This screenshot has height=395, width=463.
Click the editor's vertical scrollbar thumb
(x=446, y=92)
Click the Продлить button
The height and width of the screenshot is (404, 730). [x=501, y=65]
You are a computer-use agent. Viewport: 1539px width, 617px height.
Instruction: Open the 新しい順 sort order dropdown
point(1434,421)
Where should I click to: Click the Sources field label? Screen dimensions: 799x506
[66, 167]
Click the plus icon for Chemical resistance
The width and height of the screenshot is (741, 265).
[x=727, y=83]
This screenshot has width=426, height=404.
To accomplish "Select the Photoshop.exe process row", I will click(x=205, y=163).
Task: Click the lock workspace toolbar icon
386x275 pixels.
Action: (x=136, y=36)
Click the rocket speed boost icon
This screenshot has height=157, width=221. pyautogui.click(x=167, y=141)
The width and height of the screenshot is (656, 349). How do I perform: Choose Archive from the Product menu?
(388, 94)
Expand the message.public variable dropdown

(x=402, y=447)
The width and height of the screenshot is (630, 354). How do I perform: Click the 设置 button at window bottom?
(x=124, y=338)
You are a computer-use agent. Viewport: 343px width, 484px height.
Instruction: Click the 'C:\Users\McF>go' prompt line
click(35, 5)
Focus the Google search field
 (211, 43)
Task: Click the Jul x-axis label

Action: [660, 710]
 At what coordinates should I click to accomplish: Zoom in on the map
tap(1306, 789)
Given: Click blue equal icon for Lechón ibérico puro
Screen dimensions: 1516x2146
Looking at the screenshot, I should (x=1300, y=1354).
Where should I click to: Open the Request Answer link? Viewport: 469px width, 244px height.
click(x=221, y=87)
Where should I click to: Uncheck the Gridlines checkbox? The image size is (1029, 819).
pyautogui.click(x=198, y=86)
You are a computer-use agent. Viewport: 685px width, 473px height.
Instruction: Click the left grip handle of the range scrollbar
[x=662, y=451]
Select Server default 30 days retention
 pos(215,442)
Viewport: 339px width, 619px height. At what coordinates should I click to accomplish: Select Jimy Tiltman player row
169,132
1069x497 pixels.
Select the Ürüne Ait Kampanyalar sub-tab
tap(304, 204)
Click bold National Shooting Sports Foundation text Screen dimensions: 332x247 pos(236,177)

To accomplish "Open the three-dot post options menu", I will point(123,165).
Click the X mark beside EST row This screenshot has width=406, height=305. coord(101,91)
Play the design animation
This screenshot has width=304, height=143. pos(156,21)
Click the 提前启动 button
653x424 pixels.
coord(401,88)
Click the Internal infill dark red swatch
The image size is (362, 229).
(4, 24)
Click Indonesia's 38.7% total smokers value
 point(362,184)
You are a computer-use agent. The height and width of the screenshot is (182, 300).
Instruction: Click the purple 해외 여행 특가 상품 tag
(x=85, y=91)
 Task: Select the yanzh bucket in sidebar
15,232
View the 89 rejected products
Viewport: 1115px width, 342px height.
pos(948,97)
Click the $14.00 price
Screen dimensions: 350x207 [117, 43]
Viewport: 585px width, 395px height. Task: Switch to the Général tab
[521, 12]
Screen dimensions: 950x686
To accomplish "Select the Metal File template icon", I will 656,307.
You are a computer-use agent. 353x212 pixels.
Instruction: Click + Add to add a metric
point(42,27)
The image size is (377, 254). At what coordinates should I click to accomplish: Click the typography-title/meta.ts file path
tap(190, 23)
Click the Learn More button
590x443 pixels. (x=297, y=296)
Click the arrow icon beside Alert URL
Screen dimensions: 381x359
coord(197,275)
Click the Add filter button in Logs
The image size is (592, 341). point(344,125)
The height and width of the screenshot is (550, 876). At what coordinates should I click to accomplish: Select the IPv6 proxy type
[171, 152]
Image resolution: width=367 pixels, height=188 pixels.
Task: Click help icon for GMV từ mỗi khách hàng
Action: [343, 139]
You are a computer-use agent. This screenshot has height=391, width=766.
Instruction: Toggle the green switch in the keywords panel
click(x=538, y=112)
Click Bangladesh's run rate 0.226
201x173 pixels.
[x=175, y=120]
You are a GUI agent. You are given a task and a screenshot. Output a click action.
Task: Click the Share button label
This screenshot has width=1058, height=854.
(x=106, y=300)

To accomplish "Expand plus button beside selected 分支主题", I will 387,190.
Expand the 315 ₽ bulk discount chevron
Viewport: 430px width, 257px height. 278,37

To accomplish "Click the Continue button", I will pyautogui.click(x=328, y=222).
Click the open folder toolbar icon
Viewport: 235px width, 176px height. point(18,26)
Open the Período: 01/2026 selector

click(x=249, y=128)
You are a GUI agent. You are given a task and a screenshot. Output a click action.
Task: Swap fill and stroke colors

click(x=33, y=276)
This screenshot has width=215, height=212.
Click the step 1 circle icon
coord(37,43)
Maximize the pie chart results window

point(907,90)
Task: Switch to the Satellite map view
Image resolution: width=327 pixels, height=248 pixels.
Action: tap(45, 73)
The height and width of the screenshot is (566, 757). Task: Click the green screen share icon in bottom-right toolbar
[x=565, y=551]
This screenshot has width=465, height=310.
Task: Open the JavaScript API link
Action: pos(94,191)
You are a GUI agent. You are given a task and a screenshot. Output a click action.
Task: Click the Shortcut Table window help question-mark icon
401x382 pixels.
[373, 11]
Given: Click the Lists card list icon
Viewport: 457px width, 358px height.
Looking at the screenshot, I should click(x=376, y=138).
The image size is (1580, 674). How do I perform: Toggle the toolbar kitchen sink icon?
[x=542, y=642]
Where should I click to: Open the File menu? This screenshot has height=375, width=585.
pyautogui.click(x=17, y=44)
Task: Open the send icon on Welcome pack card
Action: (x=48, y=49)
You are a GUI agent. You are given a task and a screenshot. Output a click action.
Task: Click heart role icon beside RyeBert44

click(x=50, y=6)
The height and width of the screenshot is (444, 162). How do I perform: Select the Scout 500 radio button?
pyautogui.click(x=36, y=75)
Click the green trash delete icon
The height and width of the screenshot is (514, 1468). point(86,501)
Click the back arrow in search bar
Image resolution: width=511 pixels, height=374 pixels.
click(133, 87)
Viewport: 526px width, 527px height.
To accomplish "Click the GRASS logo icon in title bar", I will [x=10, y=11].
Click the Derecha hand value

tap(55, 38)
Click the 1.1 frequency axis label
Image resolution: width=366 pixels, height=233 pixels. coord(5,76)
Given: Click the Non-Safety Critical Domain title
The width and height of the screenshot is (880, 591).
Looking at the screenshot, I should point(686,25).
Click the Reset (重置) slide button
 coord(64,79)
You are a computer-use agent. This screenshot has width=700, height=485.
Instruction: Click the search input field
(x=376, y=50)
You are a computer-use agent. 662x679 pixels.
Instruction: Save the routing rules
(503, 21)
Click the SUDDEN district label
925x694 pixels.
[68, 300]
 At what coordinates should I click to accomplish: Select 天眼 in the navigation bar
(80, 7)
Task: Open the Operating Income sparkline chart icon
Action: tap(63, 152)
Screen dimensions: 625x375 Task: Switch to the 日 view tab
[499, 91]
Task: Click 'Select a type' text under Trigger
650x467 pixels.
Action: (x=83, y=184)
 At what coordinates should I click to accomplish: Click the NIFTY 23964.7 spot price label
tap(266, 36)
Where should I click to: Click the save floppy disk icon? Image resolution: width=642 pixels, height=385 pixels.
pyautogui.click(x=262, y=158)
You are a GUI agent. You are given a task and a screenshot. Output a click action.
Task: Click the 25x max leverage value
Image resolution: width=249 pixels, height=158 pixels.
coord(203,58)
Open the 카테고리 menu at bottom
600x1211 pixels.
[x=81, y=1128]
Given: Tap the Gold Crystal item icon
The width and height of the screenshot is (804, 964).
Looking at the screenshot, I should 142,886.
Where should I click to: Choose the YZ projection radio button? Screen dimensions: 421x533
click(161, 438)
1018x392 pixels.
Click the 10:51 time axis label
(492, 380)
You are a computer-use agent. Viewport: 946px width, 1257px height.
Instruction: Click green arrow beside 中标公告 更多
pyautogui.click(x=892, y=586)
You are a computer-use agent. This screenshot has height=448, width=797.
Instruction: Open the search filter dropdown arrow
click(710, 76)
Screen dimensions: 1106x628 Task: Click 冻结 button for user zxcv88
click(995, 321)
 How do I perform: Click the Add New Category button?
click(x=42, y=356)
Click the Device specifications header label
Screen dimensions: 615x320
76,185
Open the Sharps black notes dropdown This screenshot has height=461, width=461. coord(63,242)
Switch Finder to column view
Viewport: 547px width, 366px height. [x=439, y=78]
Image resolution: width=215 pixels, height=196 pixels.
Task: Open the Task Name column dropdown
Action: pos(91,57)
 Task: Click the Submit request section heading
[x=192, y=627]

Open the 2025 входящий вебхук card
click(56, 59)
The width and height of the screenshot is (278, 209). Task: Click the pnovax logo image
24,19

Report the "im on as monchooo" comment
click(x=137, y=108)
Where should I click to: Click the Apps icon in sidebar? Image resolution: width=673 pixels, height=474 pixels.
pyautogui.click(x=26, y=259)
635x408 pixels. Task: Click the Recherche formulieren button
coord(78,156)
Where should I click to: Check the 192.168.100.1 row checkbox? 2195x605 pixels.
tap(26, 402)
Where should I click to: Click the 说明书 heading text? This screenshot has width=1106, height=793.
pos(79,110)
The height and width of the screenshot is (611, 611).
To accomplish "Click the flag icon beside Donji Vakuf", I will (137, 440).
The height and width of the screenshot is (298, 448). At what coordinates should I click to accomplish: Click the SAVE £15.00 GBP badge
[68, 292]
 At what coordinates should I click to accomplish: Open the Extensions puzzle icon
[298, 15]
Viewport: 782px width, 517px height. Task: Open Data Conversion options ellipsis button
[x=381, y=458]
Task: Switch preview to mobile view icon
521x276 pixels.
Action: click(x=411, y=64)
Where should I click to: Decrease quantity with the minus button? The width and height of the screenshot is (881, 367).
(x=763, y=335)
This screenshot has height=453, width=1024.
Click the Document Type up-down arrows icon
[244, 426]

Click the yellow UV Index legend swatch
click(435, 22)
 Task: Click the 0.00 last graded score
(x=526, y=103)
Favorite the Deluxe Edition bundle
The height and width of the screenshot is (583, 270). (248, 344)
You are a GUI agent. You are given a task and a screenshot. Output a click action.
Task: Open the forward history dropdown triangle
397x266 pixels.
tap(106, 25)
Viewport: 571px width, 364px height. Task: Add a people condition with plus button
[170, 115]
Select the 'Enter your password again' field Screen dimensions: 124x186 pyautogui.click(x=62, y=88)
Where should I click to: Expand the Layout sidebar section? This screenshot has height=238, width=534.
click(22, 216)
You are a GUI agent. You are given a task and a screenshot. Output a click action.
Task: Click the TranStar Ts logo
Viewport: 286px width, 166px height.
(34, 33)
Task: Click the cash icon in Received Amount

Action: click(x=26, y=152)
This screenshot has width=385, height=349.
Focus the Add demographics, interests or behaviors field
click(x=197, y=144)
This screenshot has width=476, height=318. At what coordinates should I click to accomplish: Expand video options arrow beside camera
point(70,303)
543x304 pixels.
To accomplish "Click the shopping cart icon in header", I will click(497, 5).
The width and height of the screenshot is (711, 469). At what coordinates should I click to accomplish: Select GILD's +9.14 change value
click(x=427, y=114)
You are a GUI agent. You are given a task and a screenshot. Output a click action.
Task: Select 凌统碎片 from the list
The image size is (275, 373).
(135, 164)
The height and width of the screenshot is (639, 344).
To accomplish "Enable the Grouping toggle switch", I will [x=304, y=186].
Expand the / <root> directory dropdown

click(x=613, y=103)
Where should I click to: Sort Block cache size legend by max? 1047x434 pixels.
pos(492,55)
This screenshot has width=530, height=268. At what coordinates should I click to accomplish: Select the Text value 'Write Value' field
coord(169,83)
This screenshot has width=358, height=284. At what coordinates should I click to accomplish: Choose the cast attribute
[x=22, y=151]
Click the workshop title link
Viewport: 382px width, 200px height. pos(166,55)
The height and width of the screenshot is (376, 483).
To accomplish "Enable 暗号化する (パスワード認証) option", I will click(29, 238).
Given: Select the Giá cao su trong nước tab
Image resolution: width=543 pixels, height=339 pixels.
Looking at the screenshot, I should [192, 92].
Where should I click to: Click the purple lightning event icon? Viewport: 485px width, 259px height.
-*-*-
Problem to work on =>
Looking at the records above, which lines contain "list"? Copy those lines.

Answer section =>
Given: Click the Lists card list icon
Task: Select 凌统碎片 from the list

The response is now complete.